We're on Pulau Pef ("pulau" meaning island) about a three hour boat ride from Sorong, which is about a four hour flight from Jakarta. Although politically part of Indonesia, geographically it's an archipelago of islands just off the coast of western Papua New Guinea. The area is called Raja Ampat which means four kings, because there are four main islands. There are a few local villages in the vicinity but not much else.
We're at Raja4Divers. It was built relatively recently (2001) and is quite small - eight thatched huts holding maybe a dozen people. As with a lot of this trip we're the only English speaking North Americans. Everyone else is German speaking so we get separate briefings for everything. It limits our interaction with the other guests, not that we tend to be very social anyway. They even put us in the one hut separate from all the others.
There's no air conditioning anywhere except in the "camera" room. (where it's more to keep the humidity down than the temperature) Everything is built from local materials. Many of the staff are locals. Much of the food (fruits, vegetables, seafood) is also local. It's not "luxurious" from a western viewpoint. (No AC!) But it certainly seems like a slice of paradise to us.

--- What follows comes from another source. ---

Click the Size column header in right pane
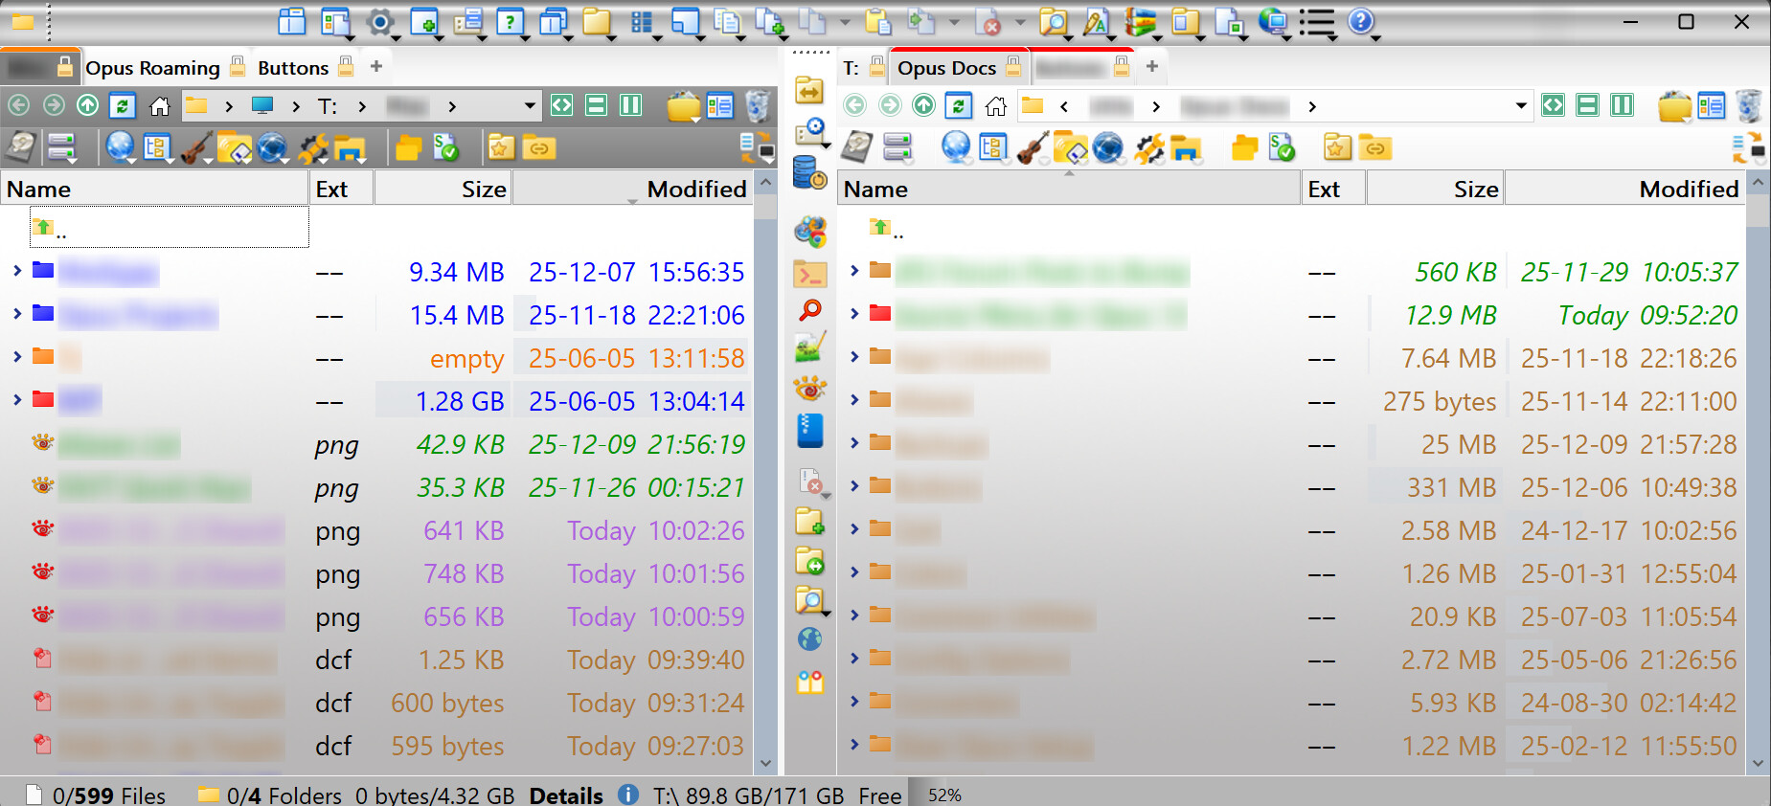This screenshot has width=1771, height=806. (x=1475, y=190)
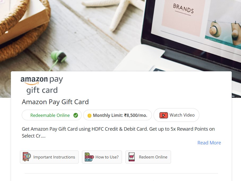
Task: Click the Amazon Pay gift card logo
Action: point(42,85)
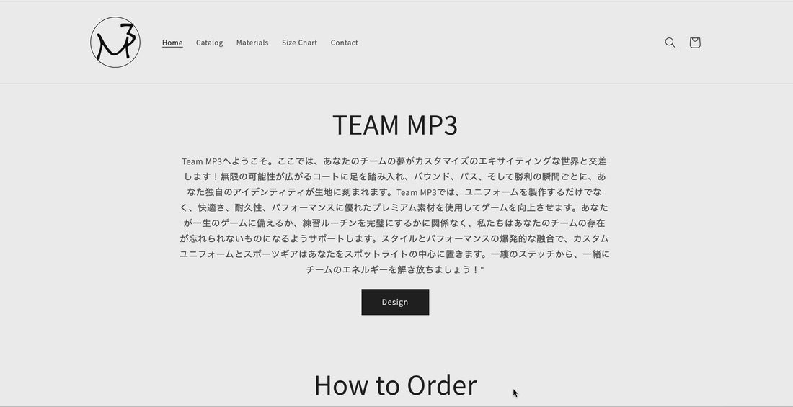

Our first orientation dive was just on the "house reef" which starts under the dock. But it was still fantastic. So much coral, so many fish. It's a little overwhelming. We're used to pointing out the "good" fish and writing them in our logs, but here there are so many beautiful colourful fish that it’s hard to know where to start. There are lots and lots of healthy hard and soft corals. An outcrop covered with Christmas tree worms of all different colours. Giant clams, one that must be five feet across. Fish of all sizes, many big ones (which is a good sign that there's not too much fishing). And this was just off the dock!
I hate to be negative while in paradise, but it makes me a little sad to see what we have already lost (a euphemism for destroyed) in so many (most) other places.